Task brief → Could you reproduce the release-notes summary below in full, word for word?
** Start Source excerpt **
Big week for routing architects. Also a deadline week for anyone still running OAuth Implicit Grant clients. Here's what I think matters.

TL;DR

  • ACD skill expression filters let you attach a logical skill expression to a single interaction, evaluated at assignment time, instead of spinning up yet another queue.
  • Email header fields are now readable in the API, Architect, and Scripter. Header-based routing is finally possible.
  • The Token Implicit Grant is deprecated. New OAuth clients can't use it as of this release, and existing clients stop working on May 24, 2027. Start moving to Authorization Code with PKCE now.
  • Email alert notifications now show queue and agent names, not just IDs. Small change, real quality-of-life win.
** End Source excerpt **
** Start Given information **
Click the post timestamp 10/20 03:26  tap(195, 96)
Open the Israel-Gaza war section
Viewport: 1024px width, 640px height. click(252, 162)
** End Given information **
Expected output →
Big week for routing architects. Also a deadline week for anyone still running OAuth Implicit Grant clients. Here's what I think matters.

TL;DR

  • ACD skill expression filters let you attach a logical skill expression to a single interaction, evaluated at assignment time, instead of spinning up yet another queue.
  • Email header fields are now readable in the API, Architect, and Scripter. Header-based routing is finally possible.
  • The Token Implicit Grant is deprecated. New OAuth clients can't use it as of this release, and existing clients stop working on May 24, 2027. Start moving to Authorization Code with PKCE now.
  • Email alert notifications now show queue and agent names, not just IDs. Small change, real quality-of-life win.